EXERCISE GOAL: Give the data from the line containing "Given: Delete the" through the line containing "Looking at the screenshot, I should 897,413." as a JSON list of strings, one string per line, with blank lines omitted. Leave the pictures out of the answer.
---------- MATERIAL
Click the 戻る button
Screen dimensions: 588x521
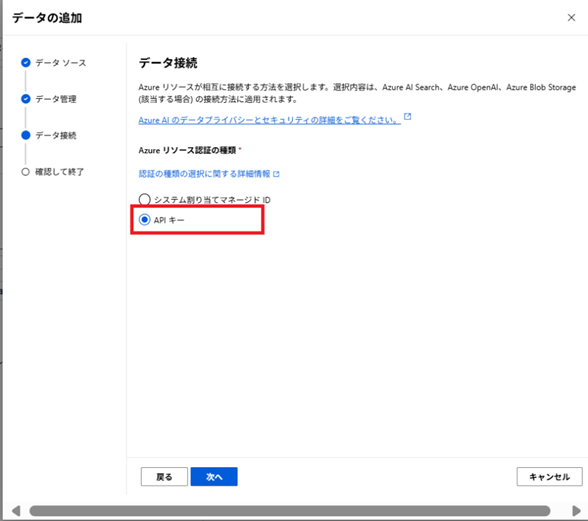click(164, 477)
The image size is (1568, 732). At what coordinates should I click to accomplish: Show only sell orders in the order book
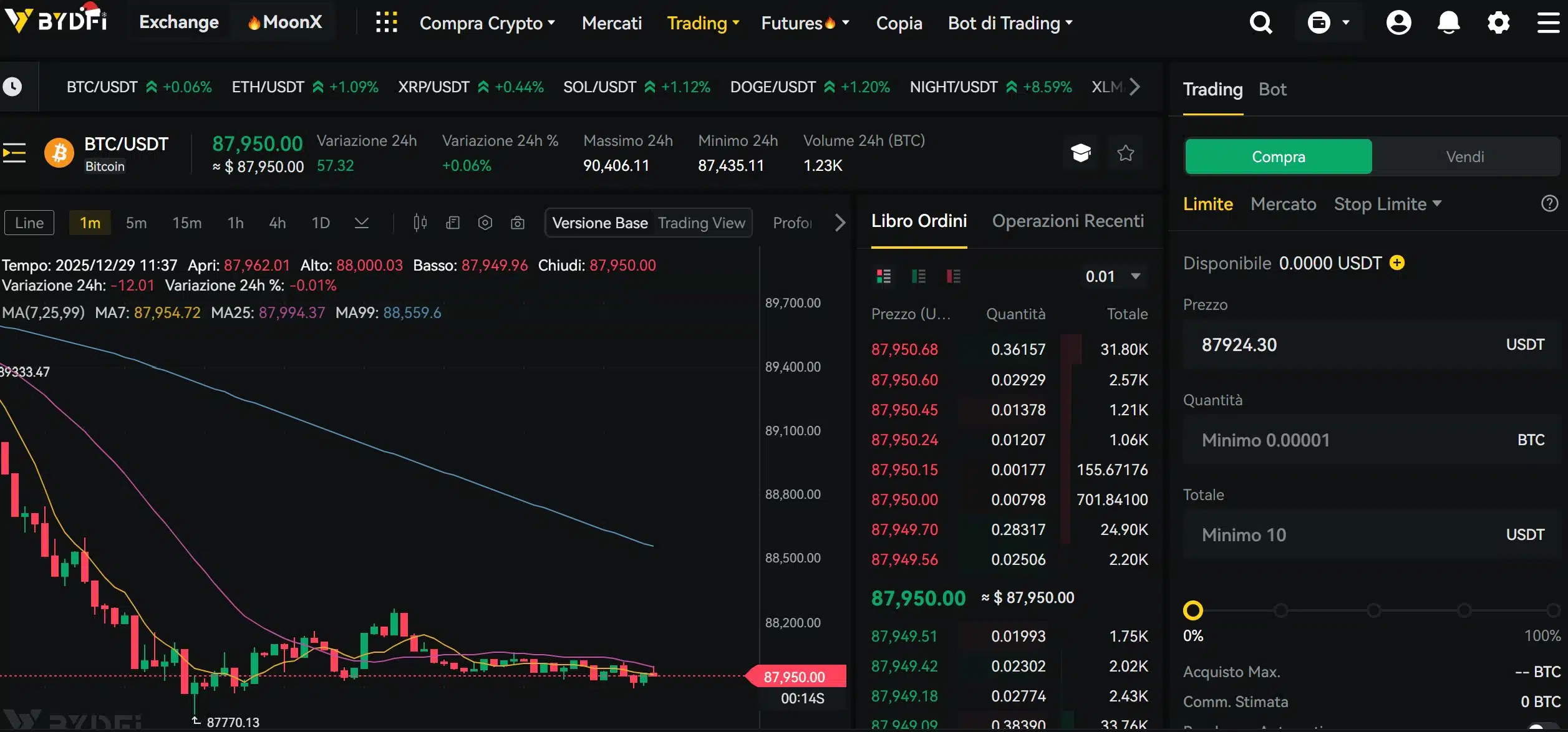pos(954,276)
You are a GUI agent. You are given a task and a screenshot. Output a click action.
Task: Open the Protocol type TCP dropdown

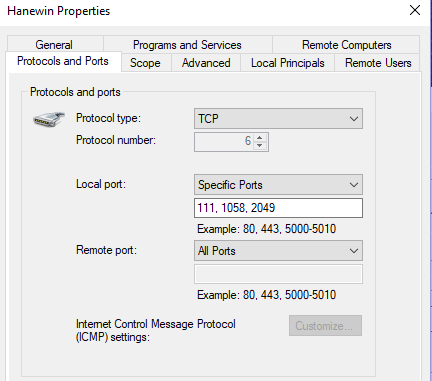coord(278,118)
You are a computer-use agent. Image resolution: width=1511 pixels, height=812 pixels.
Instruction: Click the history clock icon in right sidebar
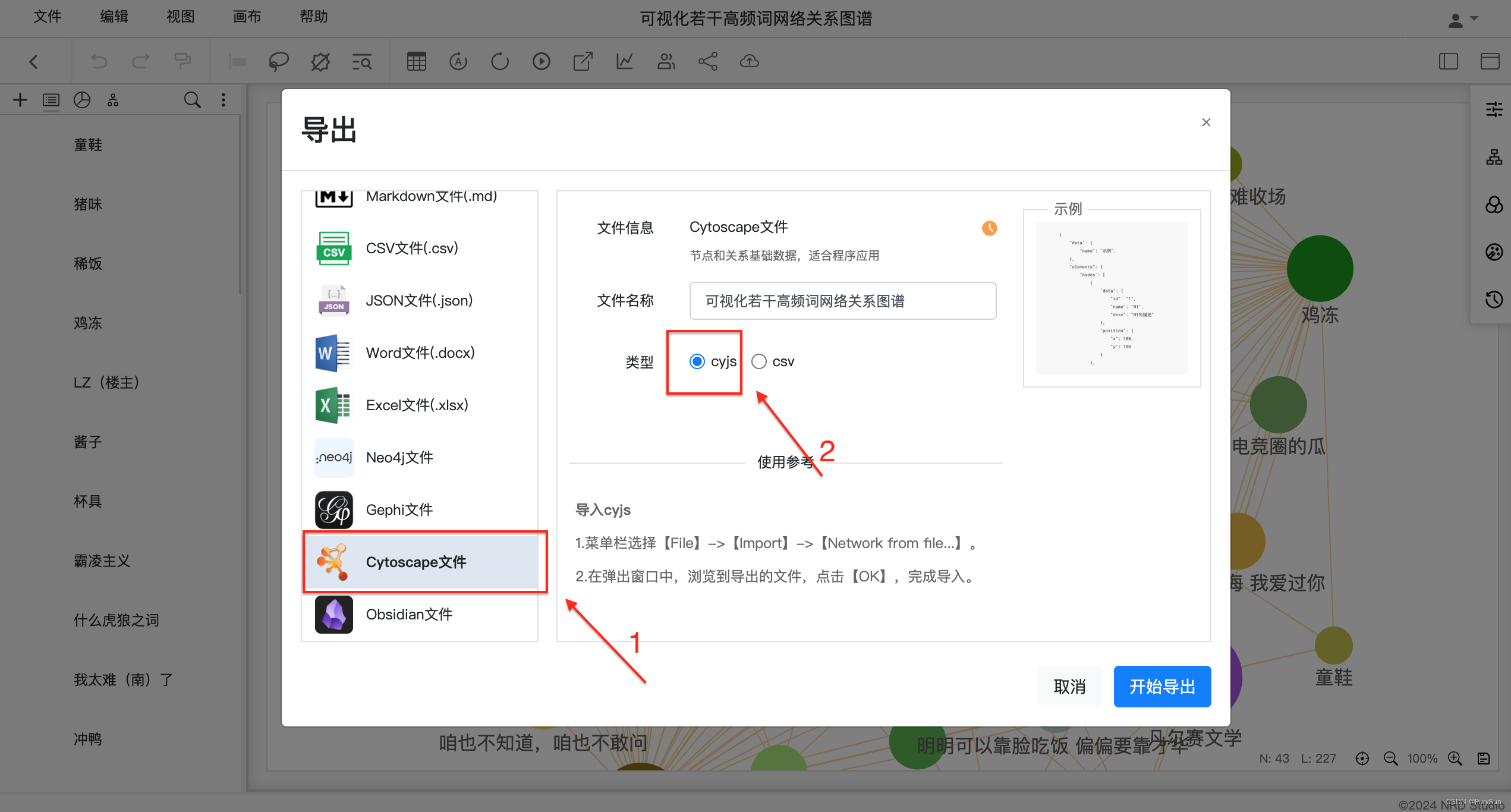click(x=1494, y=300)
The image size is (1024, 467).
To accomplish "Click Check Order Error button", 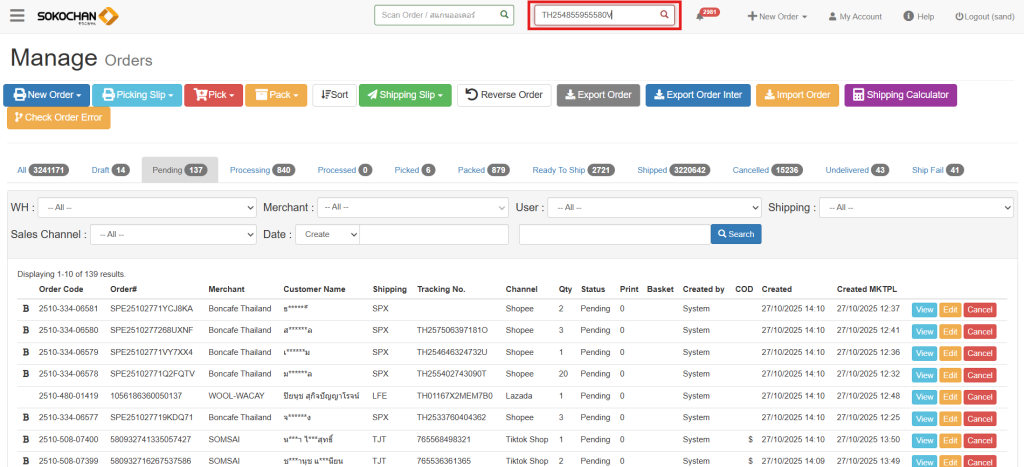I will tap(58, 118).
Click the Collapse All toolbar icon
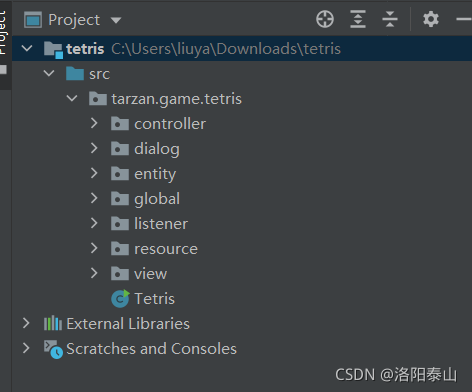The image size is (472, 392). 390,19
--------------------
---------- MATERIAL
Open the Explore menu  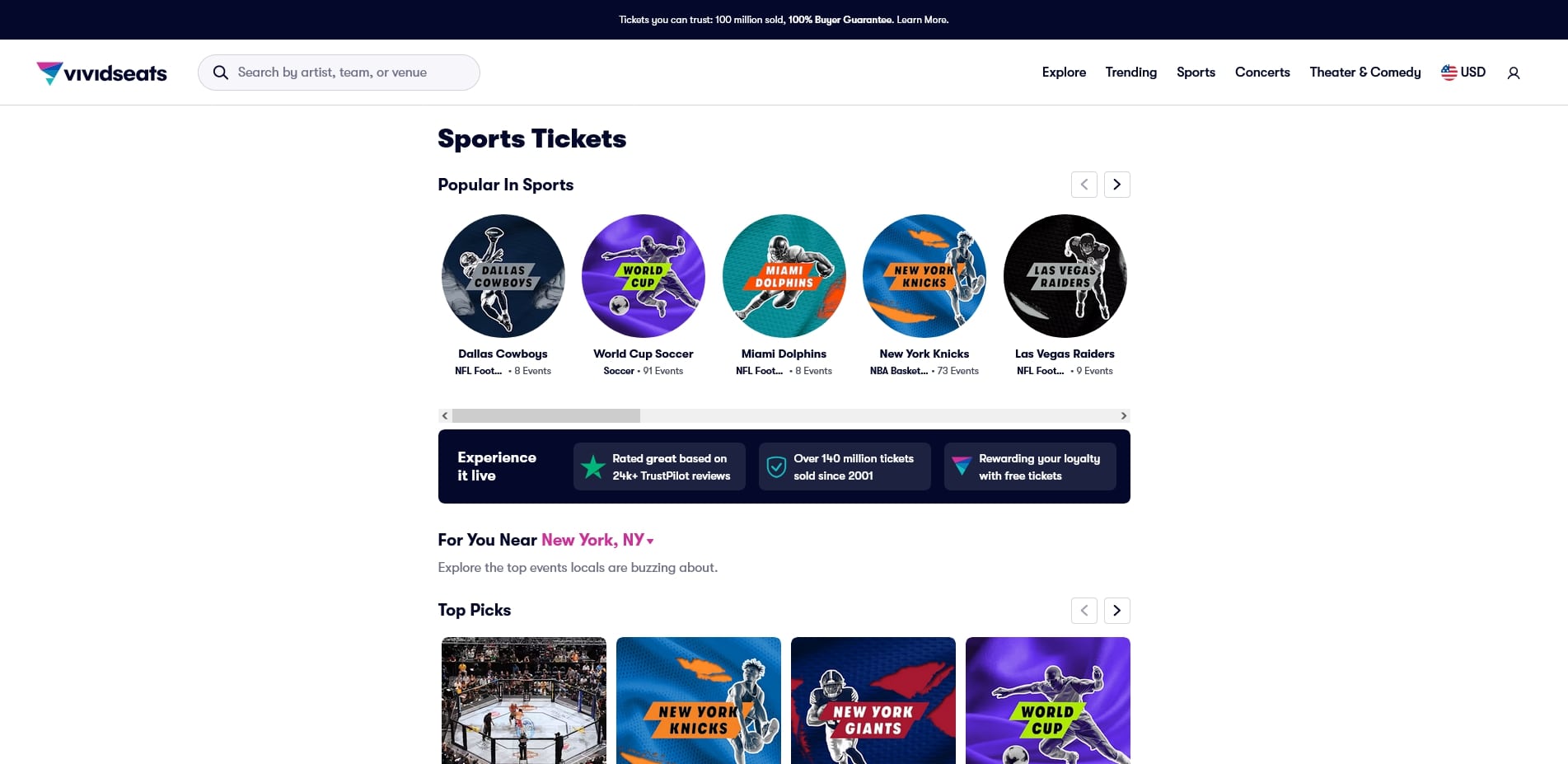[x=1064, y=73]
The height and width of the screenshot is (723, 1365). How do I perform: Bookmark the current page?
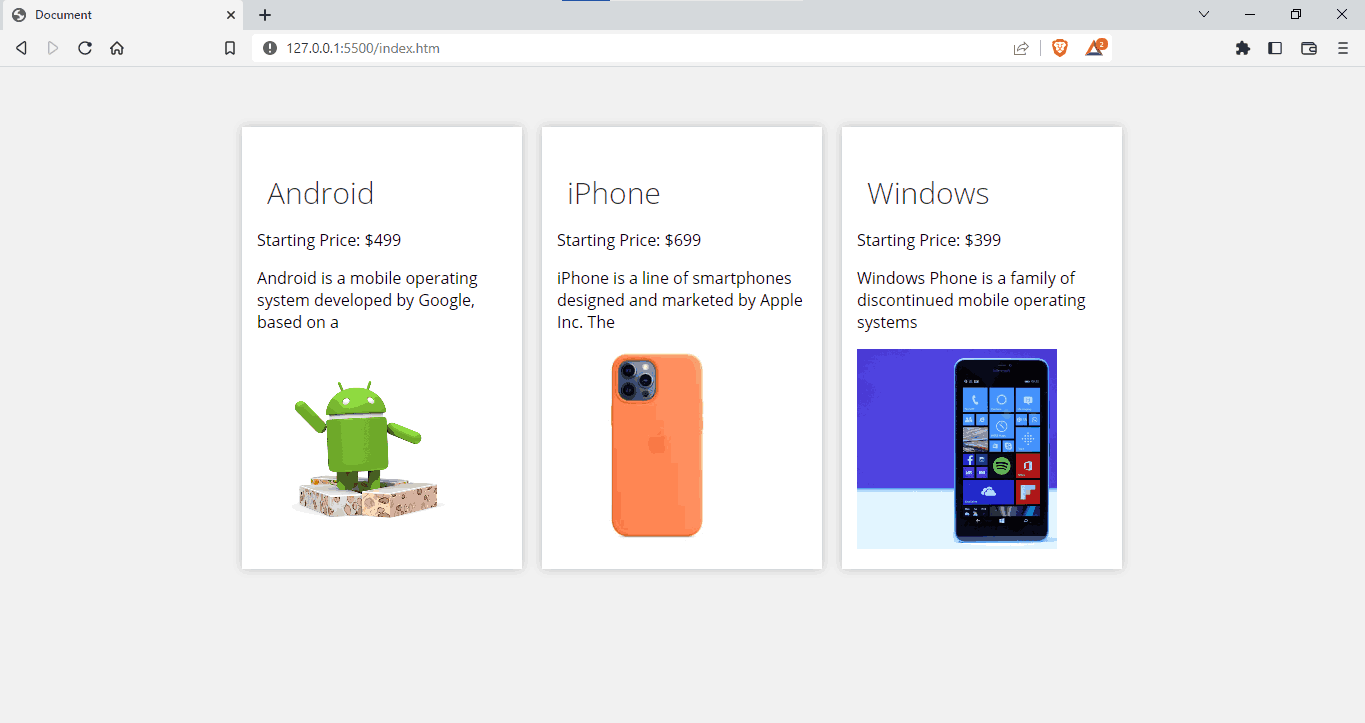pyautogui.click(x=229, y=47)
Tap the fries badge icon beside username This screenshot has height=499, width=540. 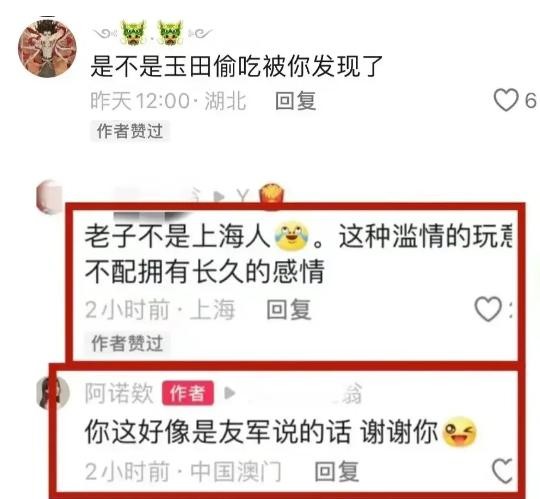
--------------------
---------- MATERIAL
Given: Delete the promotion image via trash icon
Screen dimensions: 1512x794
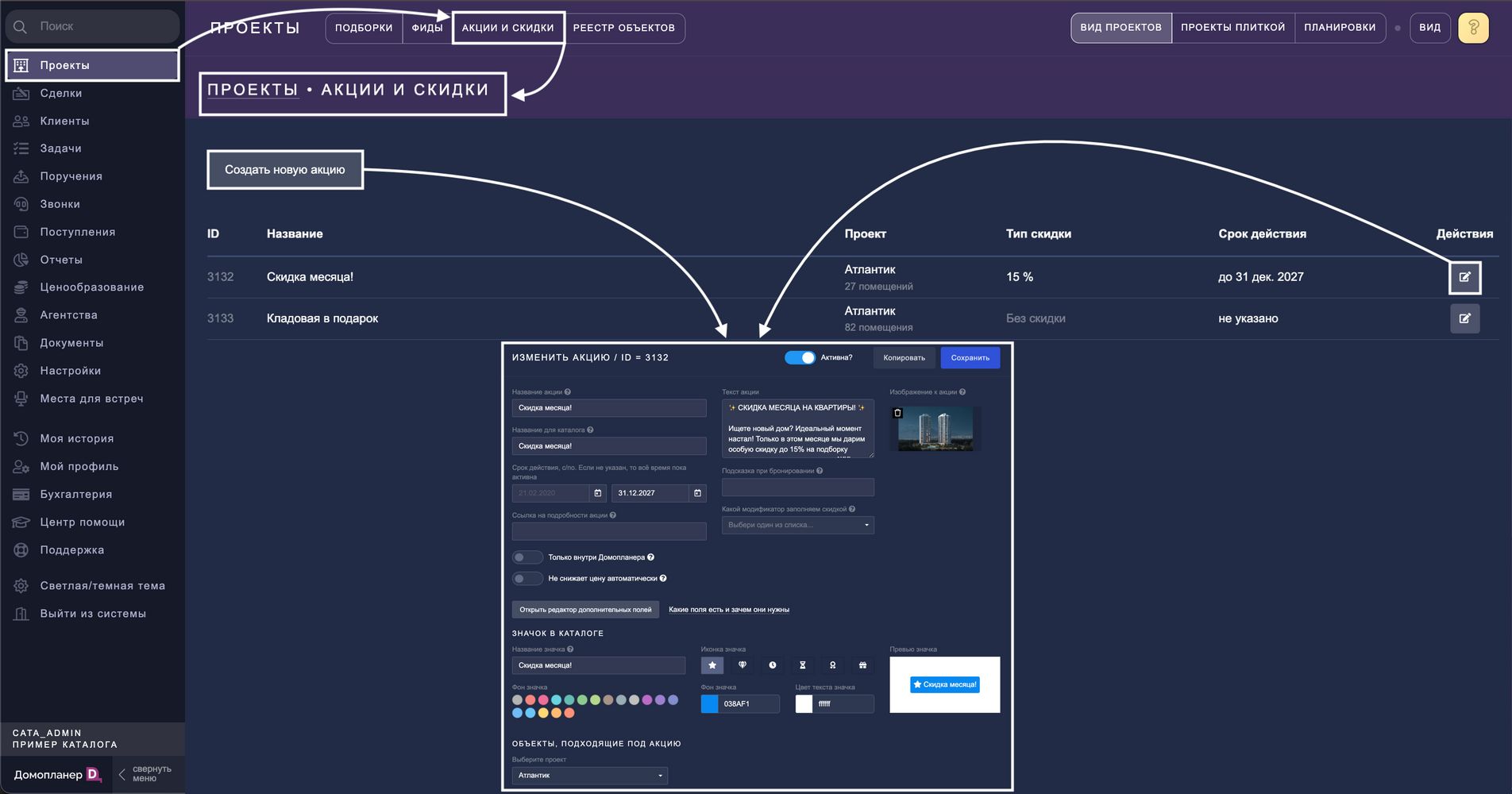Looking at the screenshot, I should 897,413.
--------------------
TASK RESULT:
[
  "Given: Delete the promotion image via trash icon",
  "Screen dimensions: 1512x794",
  "Looking at the screenshot, I should 897,413."
]